Not all snappers are so civic-minded. Thanks to modern digital technology and a highly competitive media marketplace, the clutched document marked "Secret" has become highly prized pap fodder. The Bob Quick story is not the first of its type, nor will it be the last...
A BBC pitch to make the Prime Minister "more popular than Alan Sugar" was inadvertently revealed when Hazel Blears was photographed carrying a printout of an email. The proposal was to make a reality TV show called 'Junior PM' which would be for budding politicians. Blears's notes suggested Mr Brown was going to discuss the matter with other Cabinet figures.
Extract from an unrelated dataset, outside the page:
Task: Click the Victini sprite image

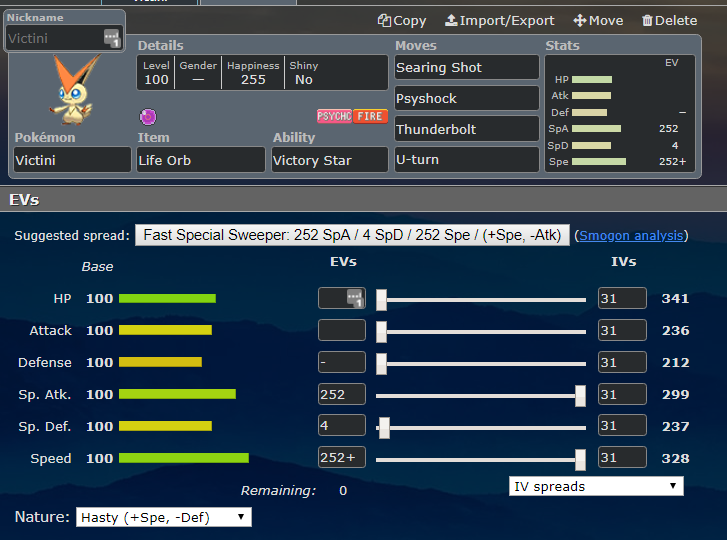Action: [x=76, y=87]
Housing minister Caroline Flint was caught out as she walked to No 10 clutching papers which revealed the dismal state of the property market. Thanks to an enterprising photographer, the news was out before she had a chance to brief the Cabinet: the housing market was expected to plunge by up to 10 per cent. To make matters worse, the briefing also confessed: "We can't tell how bad it will get."
Last year's European Ryder Cup team captain attempted an audacious lie to get out of his own document crisis, when his handwritten team list was photographed ahead of his official announcement. Mr Faldo claimed it was simply lunch requests for his team mates. "It had sandwich requests for the guys, just making sure who wants the tuna, who wants the beef, who wants the ham," he said. But the tall tale didn't last long. "OK, I've been caught," he admitted just moments later.
Trust George Bush to have the most puerile of document scandals. When the then leader of the free world was photographed writing a note to Condoleezza Rice during the 2005 World Summit, he was not consulting her on the finer points of Russian foreign policy. He was asking for a loo break. "I think I may need a bathroom break," he penned urgently. "Is this possible?"
Gilligan briefing notes
Tony Blair was on his way to a tempestuous PM's Questions when his briefing notes were caught on camera. It was in 2003, when the furore over the "sexed-up" dossier was at its height. Green tags highlighted the key points of concern and the name of journalist Andrew Gilligan – who broke the story – could clearly be seen.